§ **Problem statement**: Please set down the entire listing exactly.

§ **Dataset entries**:
Content starts
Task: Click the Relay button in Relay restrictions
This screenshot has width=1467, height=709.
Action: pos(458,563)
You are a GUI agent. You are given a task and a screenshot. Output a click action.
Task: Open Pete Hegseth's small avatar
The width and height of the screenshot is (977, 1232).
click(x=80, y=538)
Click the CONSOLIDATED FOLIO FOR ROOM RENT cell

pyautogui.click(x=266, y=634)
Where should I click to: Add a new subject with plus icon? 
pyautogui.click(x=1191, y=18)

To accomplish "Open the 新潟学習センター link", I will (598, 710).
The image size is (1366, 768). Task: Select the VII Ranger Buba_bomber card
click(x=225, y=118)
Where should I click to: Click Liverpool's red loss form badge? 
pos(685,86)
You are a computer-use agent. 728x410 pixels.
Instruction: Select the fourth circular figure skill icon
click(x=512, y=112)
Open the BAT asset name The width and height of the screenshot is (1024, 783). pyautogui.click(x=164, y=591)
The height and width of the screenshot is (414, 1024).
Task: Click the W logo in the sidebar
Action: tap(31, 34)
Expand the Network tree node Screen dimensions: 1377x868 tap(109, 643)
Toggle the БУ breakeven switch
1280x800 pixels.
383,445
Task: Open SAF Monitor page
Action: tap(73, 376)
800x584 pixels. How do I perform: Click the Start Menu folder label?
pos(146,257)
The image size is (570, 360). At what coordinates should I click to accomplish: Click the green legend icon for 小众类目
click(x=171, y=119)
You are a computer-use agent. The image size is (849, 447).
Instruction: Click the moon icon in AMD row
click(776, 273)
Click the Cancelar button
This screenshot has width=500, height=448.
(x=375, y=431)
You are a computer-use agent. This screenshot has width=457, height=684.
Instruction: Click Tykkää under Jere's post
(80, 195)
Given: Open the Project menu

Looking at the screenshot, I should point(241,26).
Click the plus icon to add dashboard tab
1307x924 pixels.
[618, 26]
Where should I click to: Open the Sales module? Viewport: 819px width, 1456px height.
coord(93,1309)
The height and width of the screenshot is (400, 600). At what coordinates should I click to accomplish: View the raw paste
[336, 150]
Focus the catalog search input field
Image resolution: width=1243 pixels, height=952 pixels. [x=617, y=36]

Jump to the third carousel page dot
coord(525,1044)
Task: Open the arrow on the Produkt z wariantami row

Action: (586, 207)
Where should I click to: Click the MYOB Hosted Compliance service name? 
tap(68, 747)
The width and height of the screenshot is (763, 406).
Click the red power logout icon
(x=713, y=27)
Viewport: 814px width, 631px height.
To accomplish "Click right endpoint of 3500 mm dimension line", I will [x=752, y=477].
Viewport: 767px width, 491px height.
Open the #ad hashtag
Content ends
§ **Output below**:
Task: Click the Relay button in Relay restrictions
This screenshot has width=1467, height=709.
Action: pos(458,563)
You are a GUI agent. You are given a task and a screenshot. Output a click action.
Task: Open Pete Hegseth's small avatar
The width and height of the screenshot is (977, 1232).
click(x=80, y=538)
Click the CONSOLIDATED FOLIO FOR ROOM RENT cell

pyautogui.click(x=266, y=634)
Where should I click to: Add a new subject with plus icon? 
pyautogui.click(x=1191, y=18)

To accomplish "Open the 新潟学習センター link", I will (598, 710).
The image size is (1366, 768). Task: Select the VII Ranger Buba_bomber card
click(x=225, y=118)
Where should I click to: Click Liverpool's red loss form badge? 
pos(685,86)
You are a computer-use agent. 728x410 pixels.
Instruction: Select the fourth circular figure skill icon
click(x=512, y=112)
Open the BAT asset name The width and height of the screenshot is (1024, 783). pyautogui.click(x=164, y=591)
The height and width of the screenshot is (414, 1024).
Task: Click the W logo in the sidebar
Action: tap(31, 34)
Expand the Network tree node Screen dimensions: 1377x868 tap(109, 643)
Toggle the БУ breakeven switch
1280x800 pixels.
383,445
Task: Open SAF Monitor page
Action: tap(73, 376)
800x584 pixels. How do I perform: Click the Start Menu folder label?
pos(146,257)
The image size is (570, 360). At what coordinates should I click to accomplish: Click the green legend icon for 小众类目
click(x=171, y=119)
You are a computer-use agent. The image size is (849, 447).
Instruction: Click the moon icon in AMD row
click(776, 273)
Click the Cancelar button
This screenshot has width=500, height=448.
(x=375, y=431)
You are a computer-use agent. This screenshot has width=457, height=684.
Instruction: Click Tykkää under Jere's post
(80, 195)
Given: Open the Project menu

Looking at the screenshot, I should point(241,26).
Click the plus icon to add dashboard tab
1307x924 pixels.
[618, 26]
Where should I click to: Open the Sales module? Viewport: 819px width, 1456px height.
coord(93,1309)
The height and width of the screenshot is (400, 600). At what coordinates should I click to accomplish: View the raw paste
[336, 150]
Focus the catalog search input field
Image resolution: width=1243 pixels, height=952 pixels. [x=617, y=36]

Jump to the third carousel page dot
coord(525,1044)
Task: Open the arrow on the Produkt z wariantami row

Action: (586, 207)
Where should I click to: Click the MYOB Hosted Compliance service name? 
tap(68, 747)
The width and height of the screenshot is (763, 406).
Click the red power logout icon
(x=713, y=27)
Viewport: 814px width, 631px height.
To accomplish "Click right endpoint of 3500 mm dimension line", I will [x=752, y=477].
Viewport: 767px width, 491px height.
Open the #ad hashtag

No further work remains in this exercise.